_CONSIGNE A:_ Recopiez à l'identique chaque ligne de la liste, sans reproduire les images.

_EXTRAIT:_
==========
De toutes les façons, la classe politique malienne et la société civile ont un œil vigilant sur ce qui se passe actuellement à Alger. C’est le cas du parti Fare de l’ancien Premier ministre Modibo Sidibé.

Après analyse, le parti Forces alternatives pour le renouveau et l’émergence (Fare An Ka Wuli) a dénoncé les pièges cachés qui se trouveraient dans ce Document de préaccord élaboré lors des discussions d’Alger entre le gouvernement et les groupes armés.

Un Document dont semble se satisfaire le gouvernement. Pour Modibo Sidibé, la notion de «régions intégrées» contenue dans le Document est une volonté manifeste de confirmer, par le droit positif malien,  la création d’une entité dite Azawad.

Et au diplomate Souleymane Koné d’ajouter que la création d’un Sénat, qui pourrait comprendre en son sein les «notabilités traditionnelles et religieuses», porte en elle les germes d’une nouvelle source de déstabilisation de l’ensemble des régions du Mali.
==========
_Relevés de localisation sur écran:_

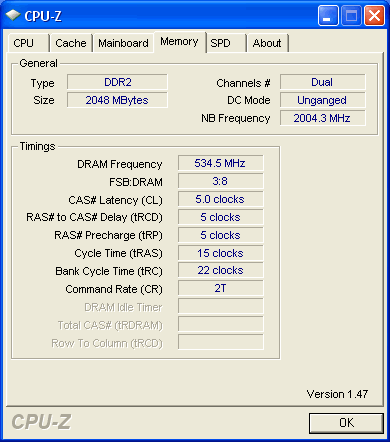This screenshot has height=442, width=390.
Task: Click the Unganged DC Mode field
Action: click(323, 100)
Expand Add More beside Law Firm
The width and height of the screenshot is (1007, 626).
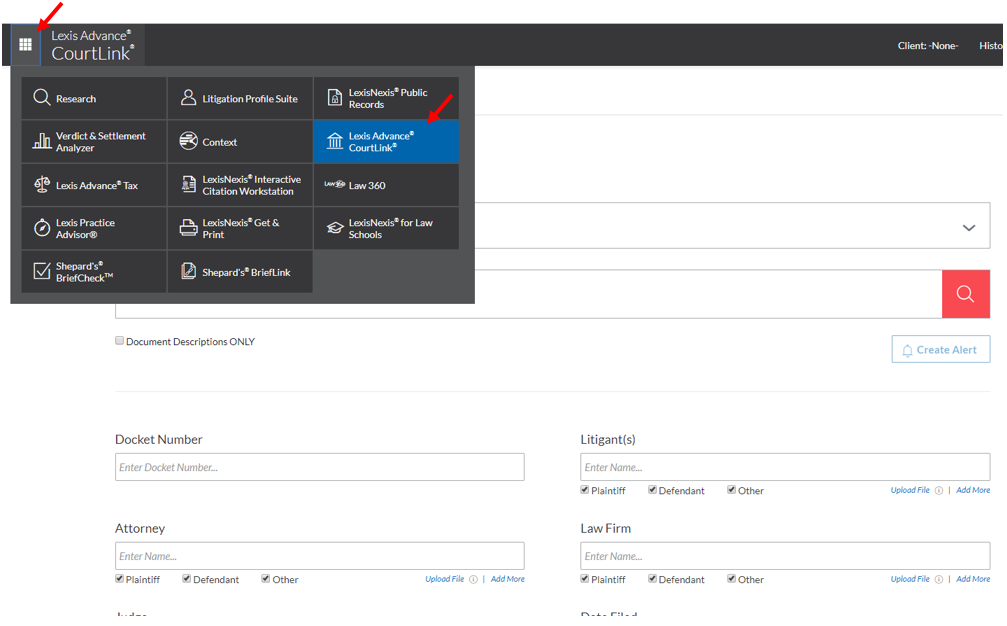click(x=972, y=578)
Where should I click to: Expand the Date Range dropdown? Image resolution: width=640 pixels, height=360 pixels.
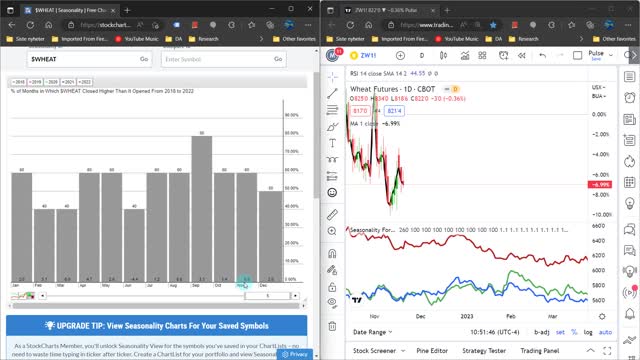[x=372, y=332]
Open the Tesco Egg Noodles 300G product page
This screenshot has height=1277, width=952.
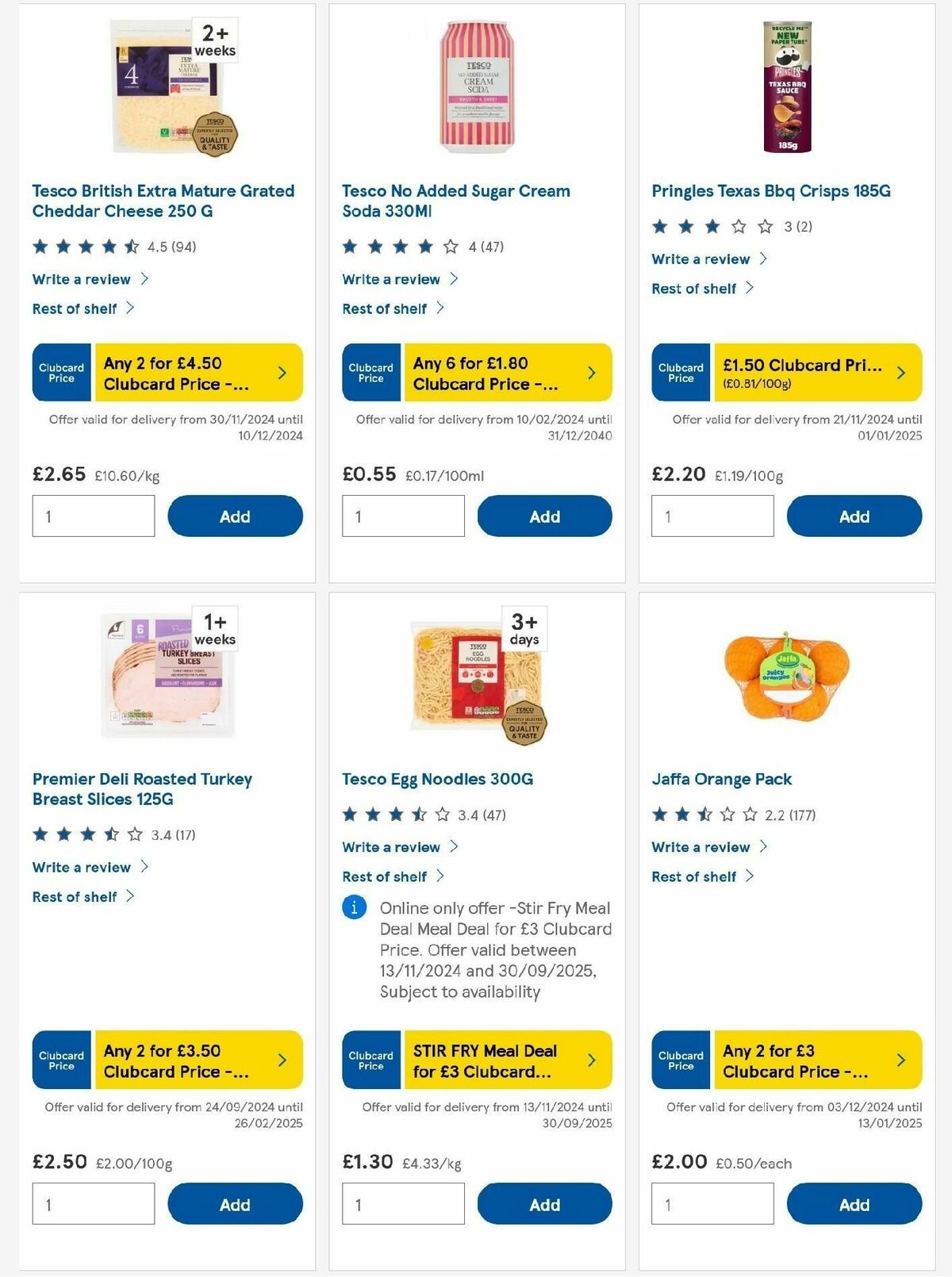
==========
_CONSIGNE B:_ Rédigez la suite du texte sur le préaccord d'Alger, à partir de sa dernière phrase.

_RÉPONSE A:_
This screenshot has height=442, width=390.
Task: Click the Unganged DC Mode field
Action: click(323, 100)
Expand Add More beside Law Firm
The width and height of the screenshot is (1007, 626).
click(x=972, y=578)
Where should I click to: Expand the Date Range dropdown? Image resolution: width=640 pixels, height=360 pixels.
[x=372, y=332]
Open the Tesco Egg Noodles 300G product page
This screenshot has height=1277, width=952.

_RÉPONSE B:_
Il déplore aussi la mention d’une «zone de développement des régions du nord», pourvue d’un Conseil consultatif inter-régional chargé du développement socio-économique local.

Ce qui consacrerait un véritable statut particulier des régions du Nord du Mali. «Les modalités de représentation des régions du Nord  à l’Assemblée nationale, telles que proposées par le Document, constituent une rupture de l’égalité des citoyens devant la loi, ce qui est contraire à la Constitution.

Le gouvernement s’engage à déconcentrer le recrutement dans la fonction publique territoriale, dont 50% des effectifs seront réservés aux ressortissants des régions du Nord. Cela constitue  également une rupture de l’égalité des citoyens devant la loi», a-t-il fait remarquer.

Ces réformes, indique le Secrétaire général du parti Fare, Amadou Kéïta, ne doivent pas concerner qu’une partie du territoire national, mais l’ensemble du Mali. «Elles requièrent également l’implication soutenue de l’ensemble des sensibilités et des segments de la société malienne», a-t-il soutenu.

Selon les responsables des Fare, ce Document prévoit également «la mise en place d’un mécanisme opérationnel de coordination composé des représentants de l’armée malienne et des mouvements armés, et basé à Gao. Le mécanisme opérationnel dispose d’antennes à Kidal, à Tombouctou et dans d’autres endroits à convenir».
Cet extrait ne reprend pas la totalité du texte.